### DO THIS
Could you repeat the entries from their start up to and including the line with "pos(673,296)", swapping "window" for "pane" and changing nothing else? Leave the pictures out.

### DATA FOR THE TASK

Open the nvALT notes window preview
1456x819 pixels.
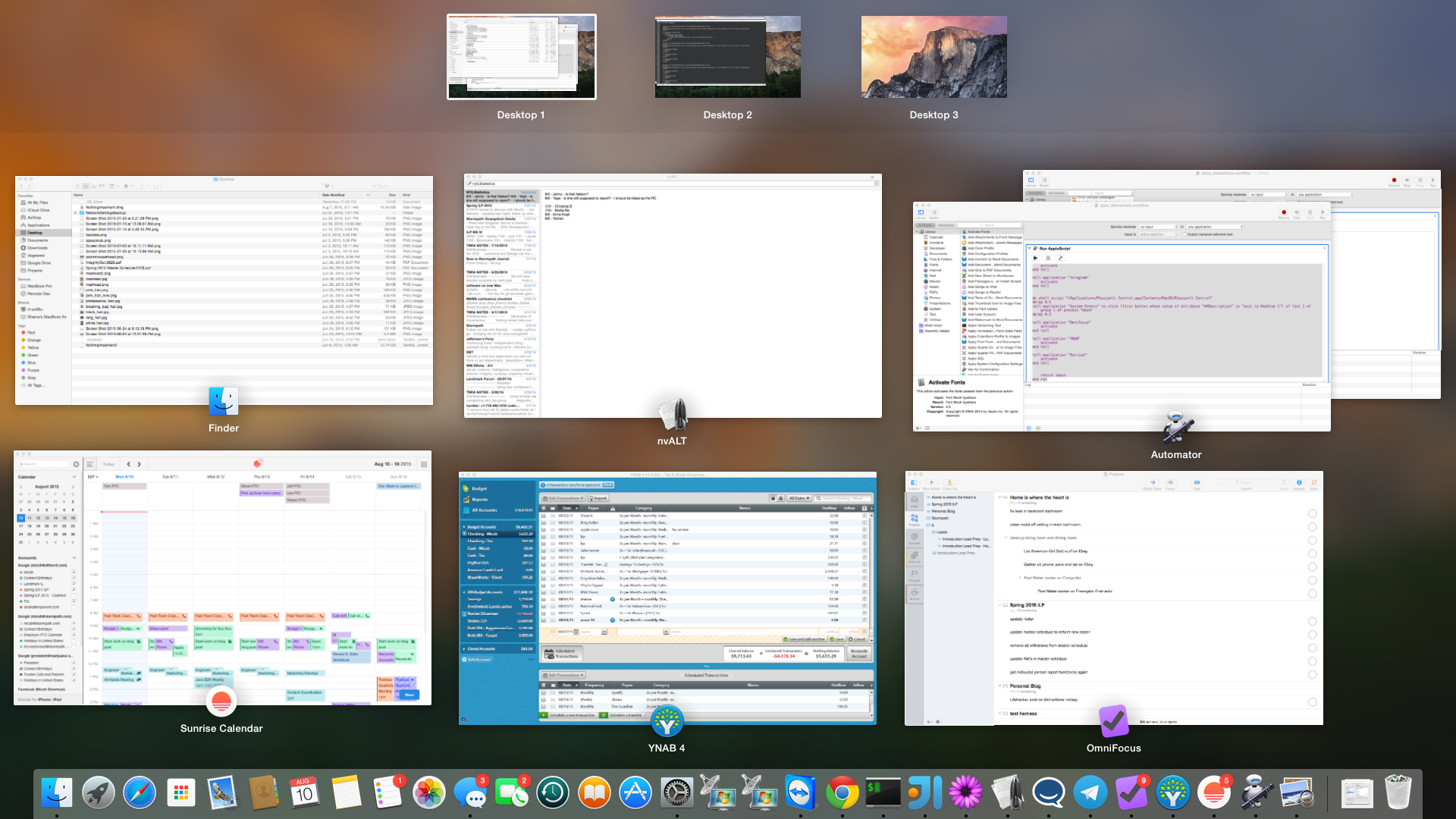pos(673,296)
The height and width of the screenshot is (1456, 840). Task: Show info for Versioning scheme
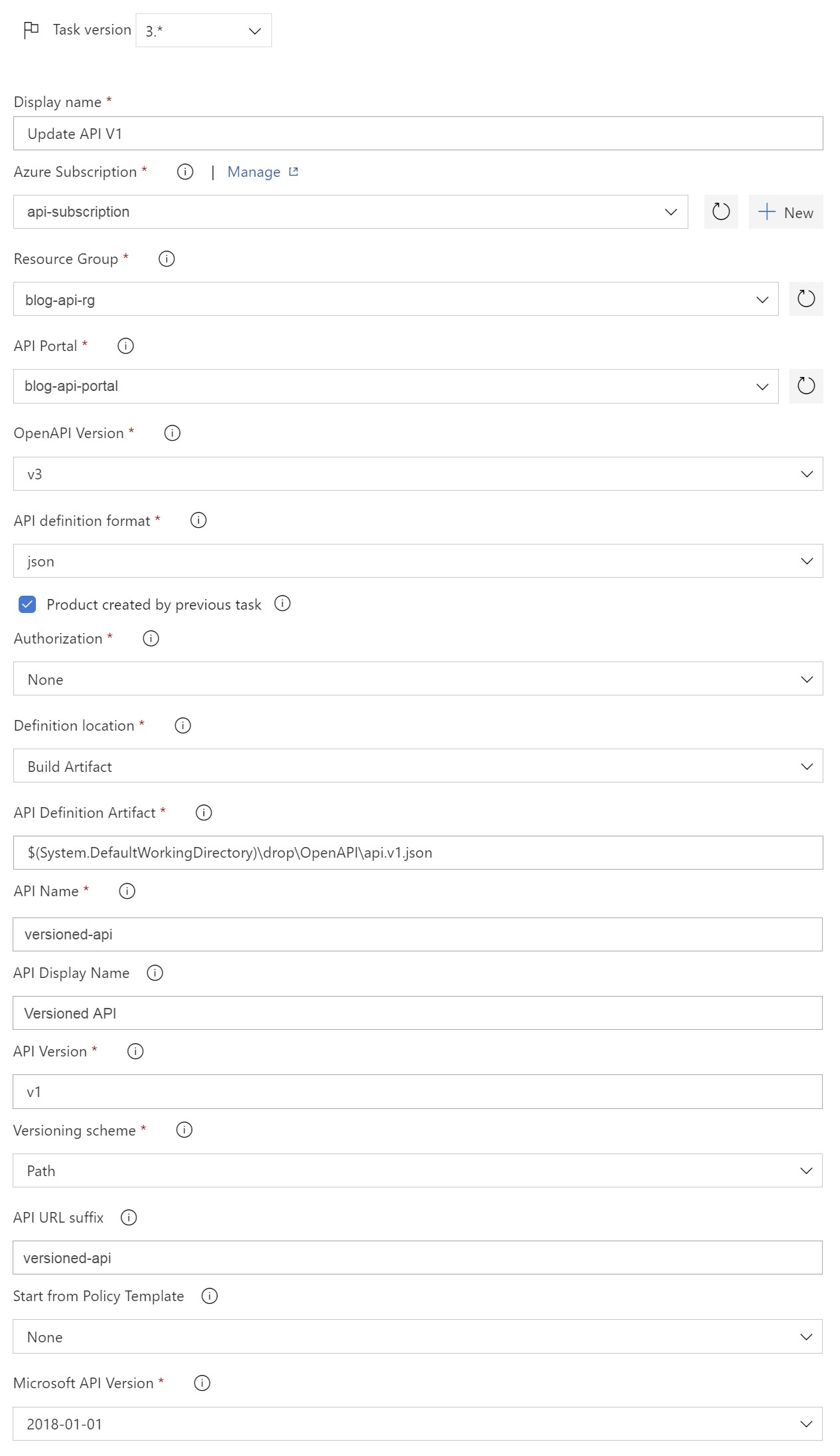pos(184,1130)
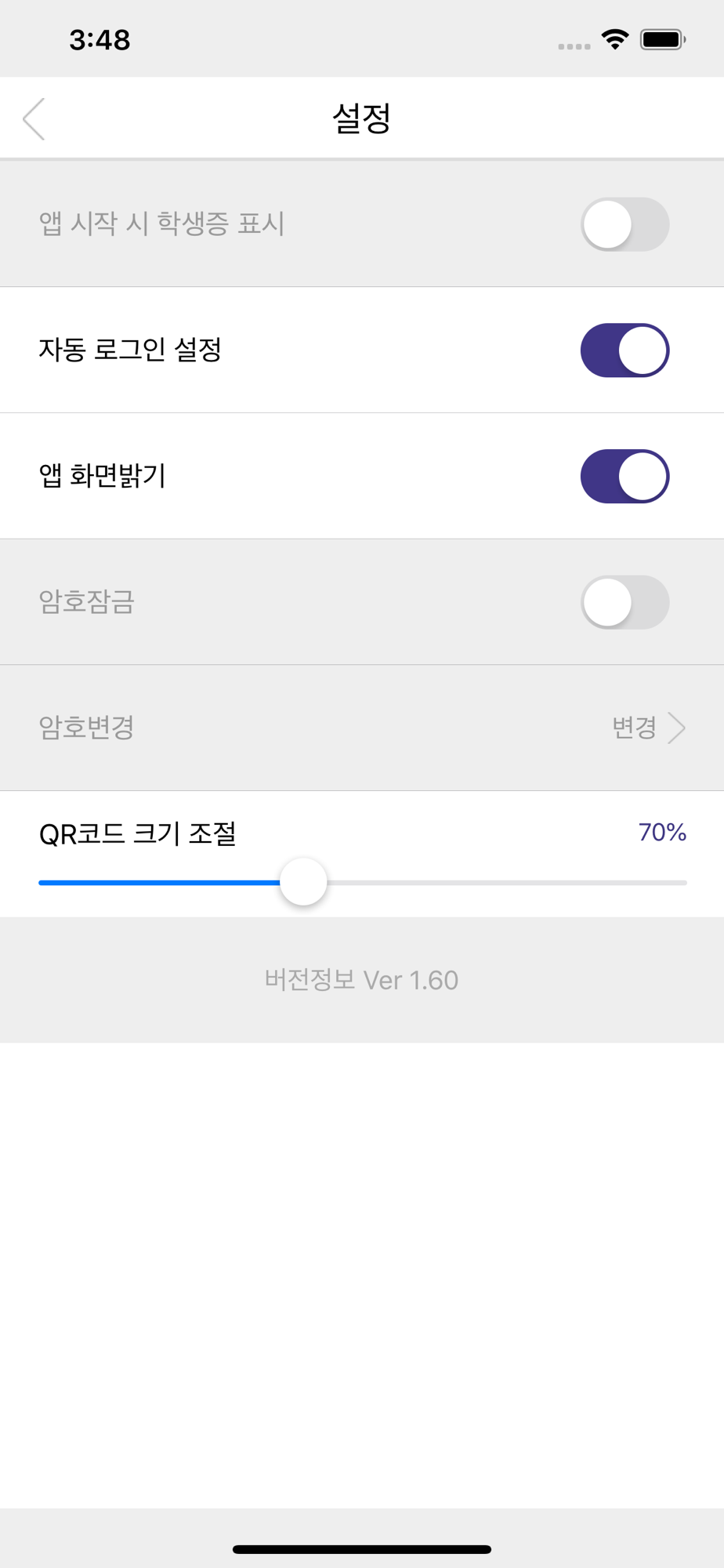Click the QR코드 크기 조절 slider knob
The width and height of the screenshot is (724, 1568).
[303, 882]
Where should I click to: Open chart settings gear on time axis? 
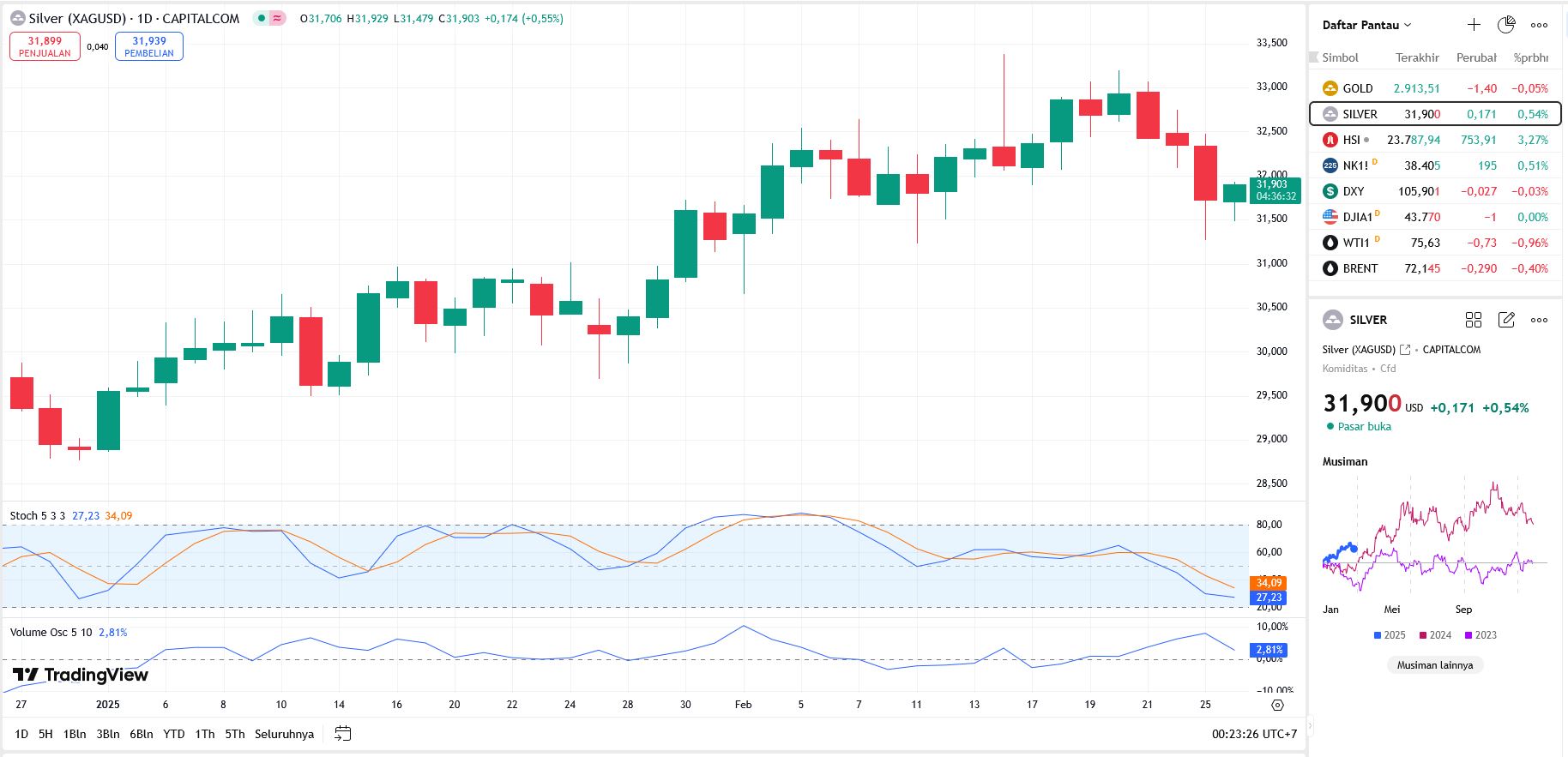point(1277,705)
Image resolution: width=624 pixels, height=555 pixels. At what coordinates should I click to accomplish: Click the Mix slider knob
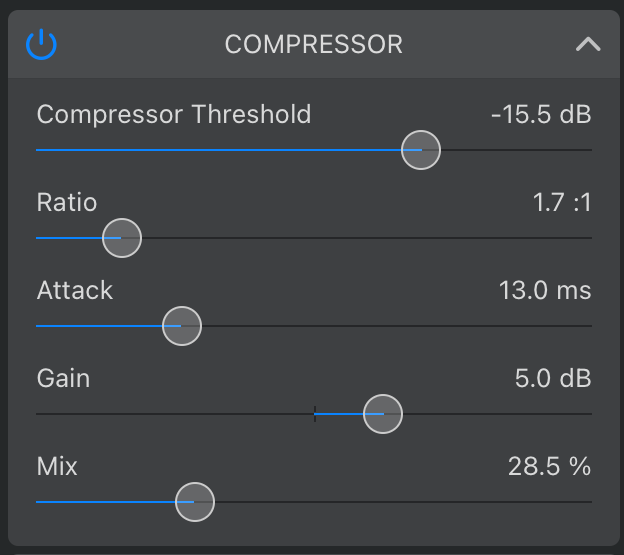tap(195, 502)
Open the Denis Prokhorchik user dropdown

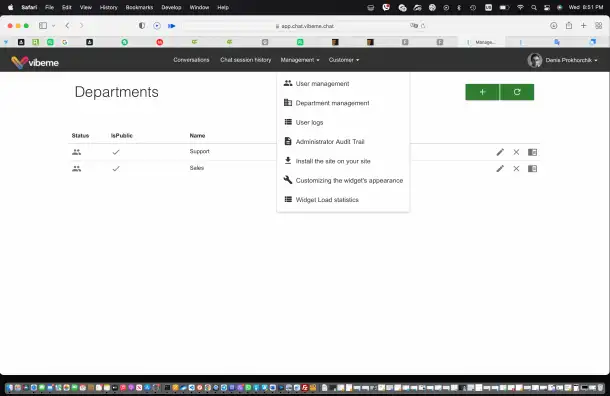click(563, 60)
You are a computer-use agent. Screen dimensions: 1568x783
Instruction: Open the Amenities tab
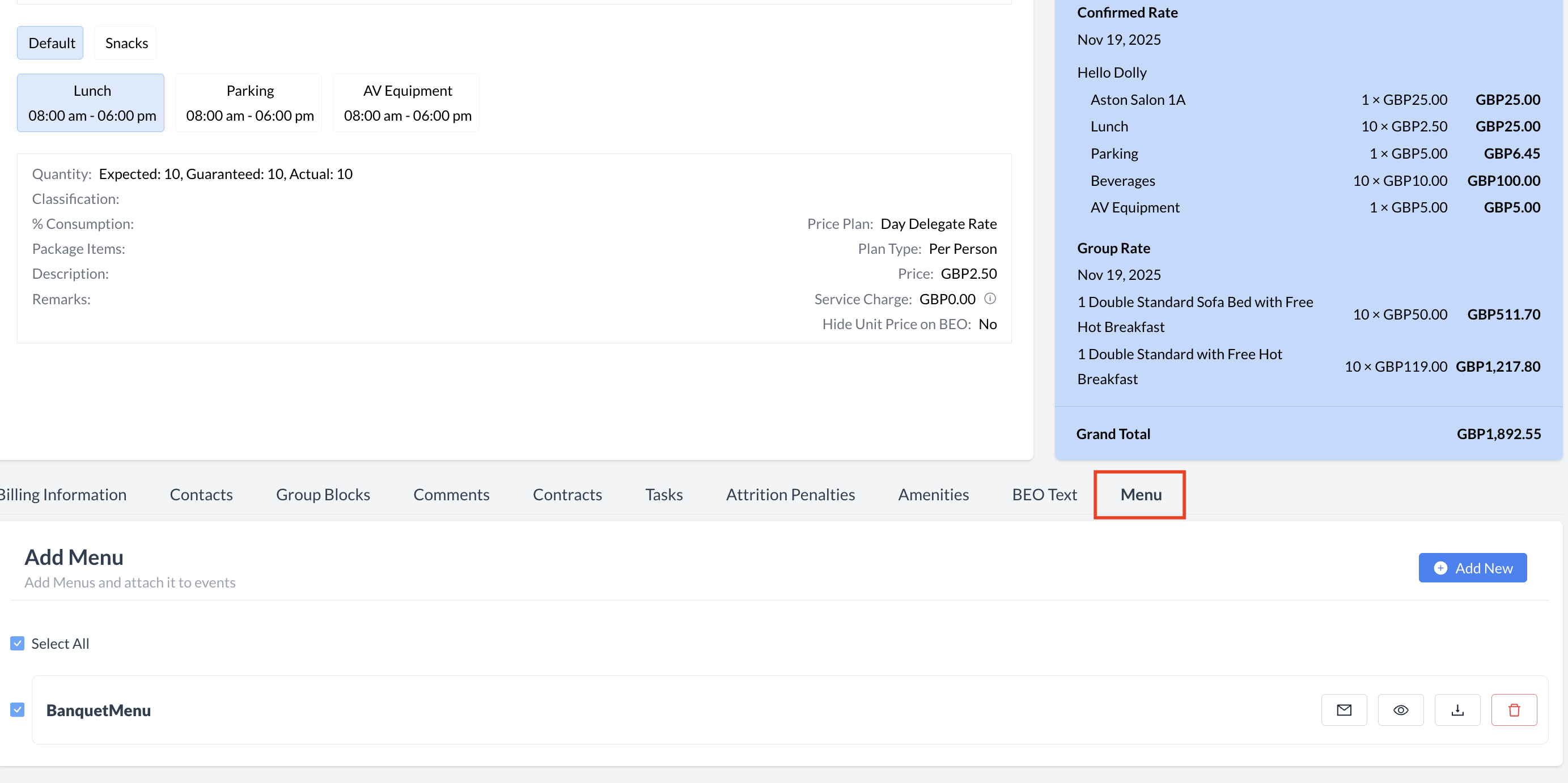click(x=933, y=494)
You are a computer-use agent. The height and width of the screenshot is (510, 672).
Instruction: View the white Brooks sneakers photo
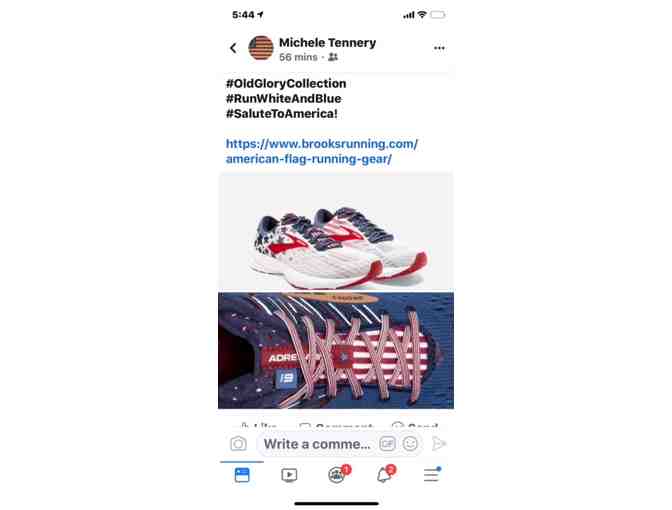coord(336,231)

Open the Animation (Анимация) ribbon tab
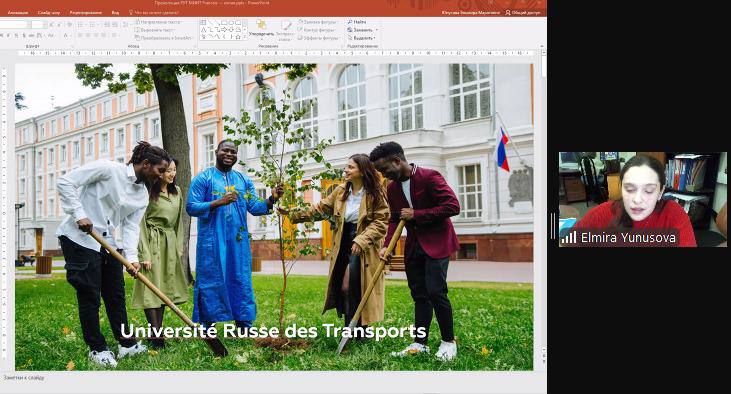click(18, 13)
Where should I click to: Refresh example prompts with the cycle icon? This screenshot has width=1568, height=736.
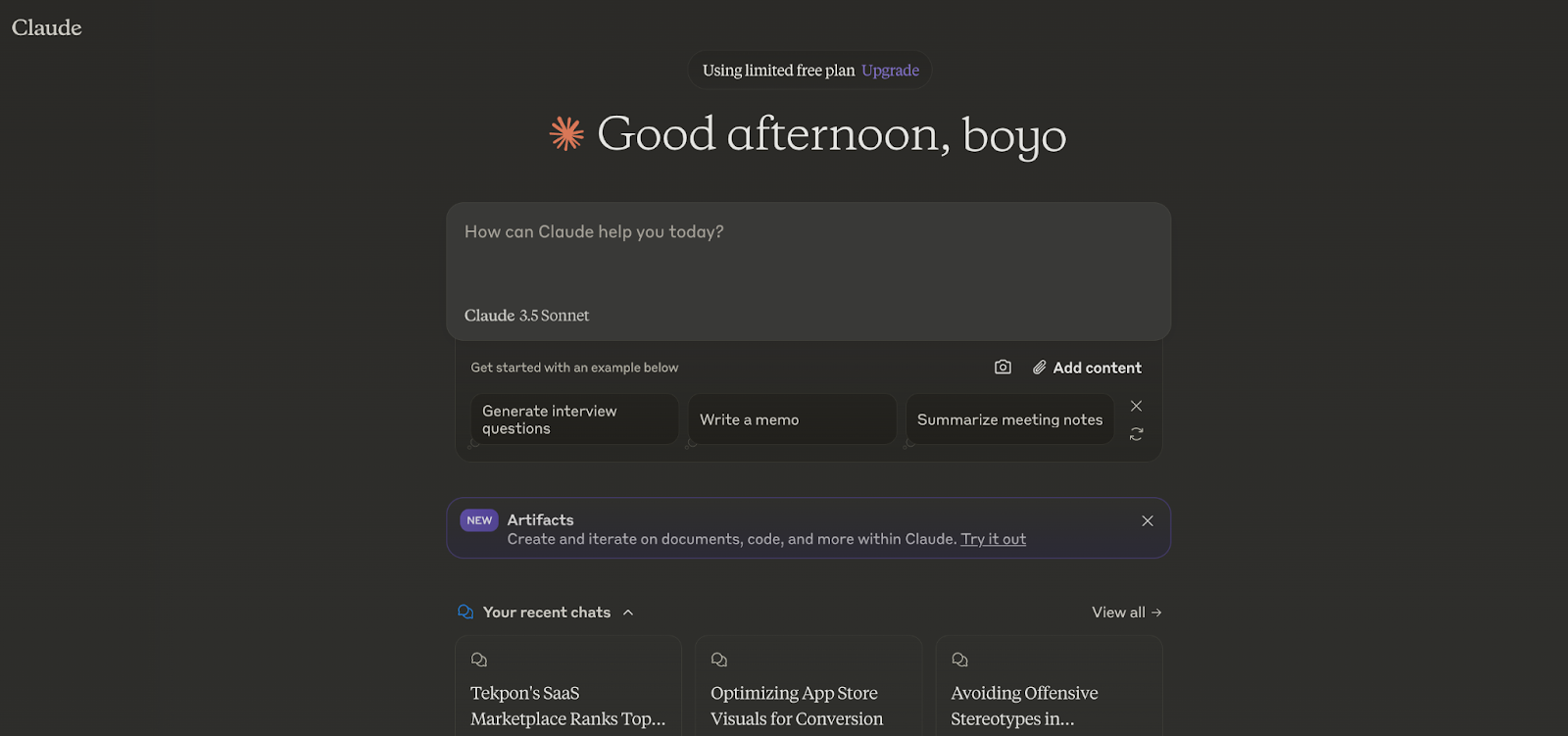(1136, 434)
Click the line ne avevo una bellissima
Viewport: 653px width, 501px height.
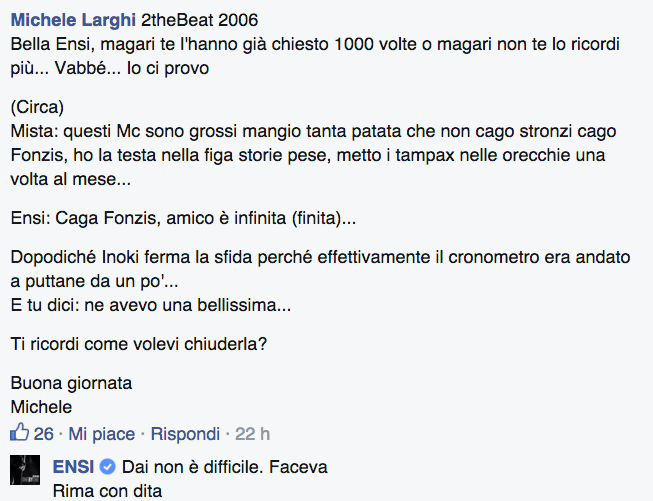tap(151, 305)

### OUTPUT OF THE TASK
Open the nvALT notes pane preview
1456x819 pixels.
pos(673,296)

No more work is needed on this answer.